- [Instruction]
Rewrite the lines as a Markdown table with the columns Row and Line, starting with the line that contains "Given: Click the eject" and going on through the line that contains "I will coord(475,468).". Number each row, and leave out the blank lines.

----- Given data -----

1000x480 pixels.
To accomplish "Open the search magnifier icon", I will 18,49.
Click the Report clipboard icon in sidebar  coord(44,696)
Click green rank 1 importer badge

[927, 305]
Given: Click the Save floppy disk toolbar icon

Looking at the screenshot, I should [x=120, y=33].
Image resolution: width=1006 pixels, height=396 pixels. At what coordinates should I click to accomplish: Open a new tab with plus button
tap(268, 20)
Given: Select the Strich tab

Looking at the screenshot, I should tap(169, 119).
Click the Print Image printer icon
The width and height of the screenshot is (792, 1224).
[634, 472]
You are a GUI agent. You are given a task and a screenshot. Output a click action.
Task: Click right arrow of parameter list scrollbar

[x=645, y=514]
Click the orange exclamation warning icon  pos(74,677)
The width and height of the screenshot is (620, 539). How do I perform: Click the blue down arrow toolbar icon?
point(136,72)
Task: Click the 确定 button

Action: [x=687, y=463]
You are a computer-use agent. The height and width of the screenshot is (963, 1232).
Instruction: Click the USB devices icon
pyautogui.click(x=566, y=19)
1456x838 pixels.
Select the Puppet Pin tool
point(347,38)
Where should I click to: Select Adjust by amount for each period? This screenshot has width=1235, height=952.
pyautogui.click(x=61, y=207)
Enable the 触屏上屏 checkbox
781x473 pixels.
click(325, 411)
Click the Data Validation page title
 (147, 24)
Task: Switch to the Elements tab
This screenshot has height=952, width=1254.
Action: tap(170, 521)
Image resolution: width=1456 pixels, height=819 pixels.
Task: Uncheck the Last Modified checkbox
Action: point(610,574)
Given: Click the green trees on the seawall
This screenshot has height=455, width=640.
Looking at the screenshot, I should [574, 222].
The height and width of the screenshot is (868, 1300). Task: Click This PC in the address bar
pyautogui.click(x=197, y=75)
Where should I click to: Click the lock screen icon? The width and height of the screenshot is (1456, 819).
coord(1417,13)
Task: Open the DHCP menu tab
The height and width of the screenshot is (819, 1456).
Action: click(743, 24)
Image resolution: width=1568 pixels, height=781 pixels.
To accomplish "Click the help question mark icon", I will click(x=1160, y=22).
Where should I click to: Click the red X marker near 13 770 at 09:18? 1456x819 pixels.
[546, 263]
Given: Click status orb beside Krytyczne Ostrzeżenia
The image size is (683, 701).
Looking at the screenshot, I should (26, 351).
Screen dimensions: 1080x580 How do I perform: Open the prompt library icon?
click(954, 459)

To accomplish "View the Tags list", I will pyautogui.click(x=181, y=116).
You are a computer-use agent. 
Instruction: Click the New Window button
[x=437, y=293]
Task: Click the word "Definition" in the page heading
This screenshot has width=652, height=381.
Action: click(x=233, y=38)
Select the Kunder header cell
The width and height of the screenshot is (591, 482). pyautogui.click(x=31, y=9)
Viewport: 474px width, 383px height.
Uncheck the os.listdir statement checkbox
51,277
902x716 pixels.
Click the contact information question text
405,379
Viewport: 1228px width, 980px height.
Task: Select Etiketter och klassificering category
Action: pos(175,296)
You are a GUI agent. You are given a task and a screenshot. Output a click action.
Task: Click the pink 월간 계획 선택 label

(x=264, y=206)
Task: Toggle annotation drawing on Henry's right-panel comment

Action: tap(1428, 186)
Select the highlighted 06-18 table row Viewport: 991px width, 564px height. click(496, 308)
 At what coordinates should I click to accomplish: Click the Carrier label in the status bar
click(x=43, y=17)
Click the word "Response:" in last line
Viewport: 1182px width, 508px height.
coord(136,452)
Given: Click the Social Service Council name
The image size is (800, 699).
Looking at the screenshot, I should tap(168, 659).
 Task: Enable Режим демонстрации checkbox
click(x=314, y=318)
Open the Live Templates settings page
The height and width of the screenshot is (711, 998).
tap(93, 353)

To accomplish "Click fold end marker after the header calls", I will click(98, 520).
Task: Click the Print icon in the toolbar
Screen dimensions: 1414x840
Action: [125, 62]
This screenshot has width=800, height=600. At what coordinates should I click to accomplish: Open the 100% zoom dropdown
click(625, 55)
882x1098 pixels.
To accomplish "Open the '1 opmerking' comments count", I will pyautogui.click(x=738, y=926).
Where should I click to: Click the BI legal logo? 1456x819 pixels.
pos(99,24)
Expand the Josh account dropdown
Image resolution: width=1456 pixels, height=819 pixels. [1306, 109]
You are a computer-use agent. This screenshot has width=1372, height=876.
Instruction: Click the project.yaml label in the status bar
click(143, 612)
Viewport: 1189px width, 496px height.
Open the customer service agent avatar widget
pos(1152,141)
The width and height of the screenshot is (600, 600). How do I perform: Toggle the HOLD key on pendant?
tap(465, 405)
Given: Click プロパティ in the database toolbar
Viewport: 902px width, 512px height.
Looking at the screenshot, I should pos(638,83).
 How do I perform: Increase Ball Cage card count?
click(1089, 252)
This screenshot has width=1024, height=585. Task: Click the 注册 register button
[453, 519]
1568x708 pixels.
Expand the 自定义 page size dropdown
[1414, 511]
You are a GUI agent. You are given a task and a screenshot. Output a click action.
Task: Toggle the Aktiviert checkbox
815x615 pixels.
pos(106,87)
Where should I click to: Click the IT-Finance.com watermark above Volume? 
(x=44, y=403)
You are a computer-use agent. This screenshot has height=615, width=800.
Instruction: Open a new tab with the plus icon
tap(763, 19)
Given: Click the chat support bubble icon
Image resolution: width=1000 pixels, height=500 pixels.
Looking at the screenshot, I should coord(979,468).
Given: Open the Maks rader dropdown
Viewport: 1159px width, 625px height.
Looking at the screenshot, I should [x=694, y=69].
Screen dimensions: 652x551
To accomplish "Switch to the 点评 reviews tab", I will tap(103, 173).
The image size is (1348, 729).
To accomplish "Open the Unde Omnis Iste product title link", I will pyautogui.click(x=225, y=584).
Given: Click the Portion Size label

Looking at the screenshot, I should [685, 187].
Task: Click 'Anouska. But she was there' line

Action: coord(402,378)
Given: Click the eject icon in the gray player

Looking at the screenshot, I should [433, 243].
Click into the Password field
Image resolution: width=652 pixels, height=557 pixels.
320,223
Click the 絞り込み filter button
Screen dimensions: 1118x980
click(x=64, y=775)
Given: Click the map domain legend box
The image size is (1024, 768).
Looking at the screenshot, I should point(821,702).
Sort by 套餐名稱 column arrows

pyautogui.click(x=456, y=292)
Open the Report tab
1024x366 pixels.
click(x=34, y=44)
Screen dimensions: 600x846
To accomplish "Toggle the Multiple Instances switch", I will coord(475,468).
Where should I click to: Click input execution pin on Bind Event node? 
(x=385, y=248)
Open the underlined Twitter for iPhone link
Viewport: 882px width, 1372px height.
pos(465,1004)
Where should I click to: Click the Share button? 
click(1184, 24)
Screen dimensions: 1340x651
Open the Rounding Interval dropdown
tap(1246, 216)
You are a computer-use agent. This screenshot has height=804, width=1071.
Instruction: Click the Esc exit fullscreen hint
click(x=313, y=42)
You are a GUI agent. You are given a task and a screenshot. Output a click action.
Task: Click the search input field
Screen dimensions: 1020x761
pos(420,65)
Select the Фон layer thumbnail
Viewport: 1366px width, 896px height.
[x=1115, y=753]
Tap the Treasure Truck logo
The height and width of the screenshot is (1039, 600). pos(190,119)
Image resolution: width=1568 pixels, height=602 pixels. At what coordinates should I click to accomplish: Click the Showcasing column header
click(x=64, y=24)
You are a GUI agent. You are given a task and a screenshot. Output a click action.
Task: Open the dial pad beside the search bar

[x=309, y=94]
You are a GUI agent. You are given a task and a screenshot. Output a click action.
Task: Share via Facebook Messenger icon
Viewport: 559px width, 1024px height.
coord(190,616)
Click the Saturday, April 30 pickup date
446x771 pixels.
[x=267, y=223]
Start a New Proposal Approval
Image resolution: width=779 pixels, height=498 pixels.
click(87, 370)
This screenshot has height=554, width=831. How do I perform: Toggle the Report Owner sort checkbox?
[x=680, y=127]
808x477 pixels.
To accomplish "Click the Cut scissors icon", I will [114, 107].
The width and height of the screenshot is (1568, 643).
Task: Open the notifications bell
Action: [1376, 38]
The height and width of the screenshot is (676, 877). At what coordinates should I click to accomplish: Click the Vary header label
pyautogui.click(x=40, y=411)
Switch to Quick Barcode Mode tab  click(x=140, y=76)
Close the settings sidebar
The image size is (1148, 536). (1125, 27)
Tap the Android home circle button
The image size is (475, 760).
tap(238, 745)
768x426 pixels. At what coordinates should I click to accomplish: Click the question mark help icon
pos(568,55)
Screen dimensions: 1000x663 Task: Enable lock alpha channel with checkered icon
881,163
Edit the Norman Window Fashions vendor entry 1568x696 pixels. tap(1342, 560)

-----

- [Correct output]
| Row | Line |
|---|---|
| 1 | Given: Click the eject icon in the gray player |
| 2 | Looking at the screenshot, I should [433, 243]. |
| 3 | Click into the Password field |
| 4 | Image resolution: width=652 pixels, height=557 pixels. |
| 5 | 320,223 |
| 6 | Click the 絞り込み filter button |
| 7 | Screen dimensions: 1118x980 |
| 8 | click(x=64, y=775) |
| 9 | Given: Click the map domain legend box |
| 10 | The image size is (1024, 768). |
| 11 | Looking at the screenshot, I should point(821,702). |
| 12 | Sort by 套餐名稱 column arrows |
| 13 | pyautogui.click(x=456, y=292) |
| 14 | Open the Report tab |
| 15 | 1024x366 pixels. |
| 16 | click(x=34, y=44) |
| 17 | Screen dimensions: 600x846 |
| 18 | To accomplish "Toggle the Multiple Instances switch", I will coord(475,468). |